WHAT YOU ARE ASKED TO DO
Lines of the data that contain the word "will" are the ones to copy.

TASK MATERIAL
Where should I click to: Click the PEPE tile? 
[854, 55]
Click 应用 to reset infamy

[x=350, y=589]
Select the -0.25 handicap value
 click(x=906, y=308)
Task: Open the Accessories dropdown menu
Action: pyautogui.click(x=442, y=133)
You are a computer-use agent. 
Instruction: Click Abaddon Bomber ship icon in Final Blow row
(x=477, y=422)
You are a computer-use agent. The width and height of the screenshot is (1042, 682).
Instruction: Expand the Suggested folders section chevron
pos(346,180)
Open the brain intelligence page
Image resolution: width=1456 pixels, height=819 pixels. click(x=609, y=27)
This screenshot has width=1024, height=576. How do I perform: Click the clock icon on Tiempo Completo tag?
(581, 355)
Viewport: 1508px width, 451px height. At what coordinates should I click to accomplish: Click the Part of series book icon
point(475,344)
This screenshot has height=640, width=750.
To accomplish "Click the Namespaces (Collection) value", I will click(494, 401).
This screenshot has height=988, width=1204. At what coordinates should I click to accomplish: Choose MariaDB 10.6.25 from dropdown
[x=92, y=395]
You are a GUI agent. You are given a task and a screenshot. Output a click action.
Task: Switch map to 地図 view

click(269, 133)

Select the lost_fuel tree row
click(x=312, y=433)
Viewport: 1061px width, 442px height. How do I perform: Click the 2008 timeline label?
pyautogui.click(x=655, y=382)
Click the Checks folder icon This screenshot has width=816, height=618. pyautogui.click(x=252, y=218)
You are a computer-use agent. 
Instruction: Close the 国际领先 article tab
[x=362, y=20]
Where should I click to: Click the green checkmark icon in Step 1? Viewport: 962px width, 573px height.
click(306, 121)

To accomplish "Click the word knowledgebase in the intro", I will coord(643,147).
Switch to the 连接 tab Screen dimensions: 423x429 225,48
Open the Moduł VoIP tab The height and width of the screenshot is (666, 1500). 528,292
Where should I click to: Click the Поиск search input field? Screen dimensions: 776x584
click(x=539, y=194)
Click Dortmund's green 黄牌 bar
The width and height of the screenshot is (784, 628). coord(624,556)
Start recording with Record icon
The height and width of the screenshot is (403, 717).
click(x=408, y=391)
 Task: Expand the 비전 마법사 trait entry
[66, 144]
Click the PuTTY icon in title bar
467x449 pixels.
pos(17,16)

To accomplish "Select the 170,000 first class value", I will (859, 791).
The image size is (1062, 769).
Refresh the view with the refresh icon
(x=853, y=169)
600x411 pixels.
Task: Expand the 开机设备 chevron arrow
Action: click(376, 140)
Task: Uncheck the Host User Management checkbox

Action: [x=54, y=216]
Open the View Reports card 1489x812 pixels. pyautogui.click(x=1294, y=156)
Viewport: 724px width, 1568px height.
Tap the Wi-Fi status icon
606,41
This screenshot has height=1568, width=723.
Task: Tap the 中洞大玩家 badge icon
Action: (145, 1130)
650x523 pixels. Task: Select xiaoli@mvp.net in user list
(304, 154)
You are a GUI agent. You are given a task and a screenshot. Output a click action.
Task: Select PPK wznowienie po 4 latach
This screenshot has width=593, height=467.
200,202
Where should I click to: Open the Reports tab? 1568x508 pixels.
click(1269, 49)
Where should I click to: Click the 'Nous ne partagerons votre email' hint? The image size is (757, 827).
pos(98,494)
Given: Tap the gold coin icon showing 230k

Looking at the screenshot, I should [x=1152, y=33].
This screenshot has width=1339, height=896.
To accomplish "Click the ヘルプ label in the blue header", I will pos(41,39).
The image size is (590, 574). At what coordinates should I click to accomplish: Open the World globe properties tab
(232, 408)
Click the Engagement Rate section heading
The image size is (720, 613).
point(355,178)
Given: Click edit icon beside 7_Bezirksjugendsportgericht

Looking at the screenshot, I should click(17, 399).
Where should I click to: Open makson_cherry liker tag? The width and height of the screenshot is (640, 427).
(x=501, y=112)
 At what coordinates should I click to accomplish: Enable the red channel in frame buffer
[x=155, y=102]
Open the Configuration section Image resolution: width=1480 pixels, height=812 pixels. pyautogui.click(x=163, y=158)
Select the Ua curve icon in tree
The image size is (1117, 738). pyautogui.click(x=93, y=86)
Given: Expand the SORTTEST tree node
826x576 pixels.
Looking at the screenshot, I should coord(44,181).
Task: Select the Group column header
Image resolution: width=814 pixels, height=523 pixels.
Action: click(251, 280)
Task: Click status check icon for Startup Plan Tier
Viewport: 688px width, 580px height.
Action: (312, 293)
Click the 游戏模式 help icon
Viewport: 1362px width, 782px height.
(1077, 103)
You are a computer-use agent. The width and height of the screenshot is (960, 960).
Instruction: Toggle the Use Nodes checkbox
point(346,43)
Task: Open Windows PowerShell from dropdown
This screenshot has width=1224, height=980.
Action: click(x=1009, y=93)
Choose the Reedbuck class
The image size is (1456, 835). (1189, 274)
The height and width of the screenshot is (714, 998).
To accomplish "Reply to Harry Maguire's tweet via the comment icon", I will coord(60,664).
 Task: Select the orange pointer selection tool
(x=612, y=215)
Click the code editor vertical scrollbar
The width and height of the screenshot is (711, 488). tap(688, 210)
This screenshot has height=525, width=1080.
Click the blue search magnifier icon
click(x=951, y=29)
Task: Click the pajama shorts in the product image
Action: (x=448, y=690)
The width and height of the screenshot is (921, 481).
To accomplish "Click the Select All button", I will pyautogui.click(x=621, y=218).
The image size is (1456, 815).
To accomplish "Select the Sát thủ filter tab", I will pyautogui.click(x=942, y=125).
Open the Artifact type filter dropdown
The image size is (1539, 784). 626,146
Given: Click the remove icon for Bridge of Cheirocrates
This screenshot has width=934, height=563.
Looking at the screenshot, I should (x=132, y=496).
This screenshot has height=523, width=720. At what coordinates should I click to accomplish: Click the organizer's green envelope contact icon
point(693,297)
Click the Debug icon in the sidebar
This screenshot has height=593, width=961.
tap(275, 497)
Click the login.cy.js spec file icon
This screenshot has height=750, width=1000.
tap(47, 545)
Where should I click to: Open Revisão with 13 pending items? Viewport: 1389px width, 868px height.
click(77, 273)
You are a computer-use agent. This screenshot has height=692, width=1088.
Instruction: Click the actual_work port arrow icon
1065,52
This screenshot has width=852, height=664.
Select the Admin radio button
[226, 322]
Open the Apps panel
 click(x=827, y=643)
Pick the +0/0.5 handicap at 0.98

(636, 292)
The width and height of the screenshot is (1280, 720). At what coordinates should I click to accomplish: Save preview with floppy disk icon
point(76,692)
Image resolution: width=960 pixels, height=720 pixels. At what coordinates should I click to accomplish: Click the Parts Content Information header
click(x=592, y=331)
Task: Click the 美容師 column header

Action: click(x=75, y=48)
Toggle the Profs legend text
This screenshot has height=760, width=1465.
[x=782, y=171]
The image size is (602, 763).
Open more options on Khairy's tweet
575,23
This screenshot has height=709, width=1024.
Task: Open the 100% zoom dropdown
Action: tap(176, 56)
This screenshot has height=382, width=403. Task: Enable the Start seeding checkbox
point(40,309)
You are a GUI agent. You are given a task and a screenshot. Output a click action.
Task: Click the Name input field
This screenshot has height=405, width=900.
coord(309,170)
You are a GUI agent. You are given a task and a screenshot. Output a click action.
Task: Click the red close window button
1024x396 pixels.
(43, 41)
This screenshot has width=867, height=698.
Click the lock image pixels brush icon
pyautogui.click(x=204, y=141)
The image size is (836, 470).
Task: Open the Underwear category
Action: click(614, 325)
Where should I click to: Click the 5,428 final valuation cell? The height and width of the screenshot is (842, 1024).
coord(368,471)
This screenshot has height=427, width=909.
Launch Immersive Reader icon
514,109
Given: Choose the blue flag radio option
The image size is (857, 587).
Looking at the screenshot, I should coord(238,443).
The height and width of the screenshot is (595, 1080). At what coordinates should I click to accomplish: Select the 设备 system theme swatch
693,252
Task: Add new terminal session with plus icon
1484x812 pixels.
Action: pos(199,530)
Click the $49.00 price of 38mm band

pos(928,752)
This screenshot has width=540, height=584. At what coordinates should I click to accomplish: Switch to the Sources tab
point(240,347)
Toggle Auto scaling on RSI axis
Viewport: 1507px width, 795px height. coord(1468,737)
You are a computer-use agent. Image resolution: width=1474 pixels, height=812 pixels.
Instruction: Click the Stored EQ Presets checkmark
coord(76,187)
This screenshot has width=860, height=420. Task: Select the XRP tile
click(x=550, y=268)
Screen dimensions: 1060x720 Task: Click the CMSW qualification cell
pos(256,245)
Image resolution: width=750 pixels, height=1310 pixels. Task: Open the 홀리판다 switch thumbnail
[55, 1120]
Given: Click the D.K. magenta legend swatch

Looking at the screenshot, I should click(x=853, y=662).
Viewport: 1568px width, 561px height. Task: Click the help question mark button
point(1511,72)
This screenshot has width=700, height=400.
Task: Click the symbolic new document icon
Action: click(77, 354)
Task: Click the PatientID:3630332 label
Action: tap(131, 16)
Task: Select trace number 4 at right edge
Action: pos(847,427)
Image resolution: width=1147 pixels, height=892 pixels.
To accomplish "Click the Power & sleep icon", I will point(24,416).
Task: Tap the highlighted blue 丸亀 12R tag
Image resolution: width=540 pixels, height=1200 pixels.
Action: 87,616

ANSWER SECTION
To accomplish "Click the Namespaces (Collection) value", I will click(494, 401).
To accomplish "Click the word knowledgebase in the intro", I will coord(643,147).
To accomplish "Select the 170,000 first class value", I will (859, 791).
To accomplish "Click the ヘルプ label in the blue header", I will pos(41,39).
To accomplish "Reply to Harry Maguire's tweet via the comment icon", I will coord(60,664).
To accomplish "Click the Select All button", I will pyautogui.click(x=621, y=218).
To accomplish "Select the Sát thủ filter tab", I will pyautogui.click(x=942, y=125).
To accomplish "Click the Power & sleep icon", I will point(24,416).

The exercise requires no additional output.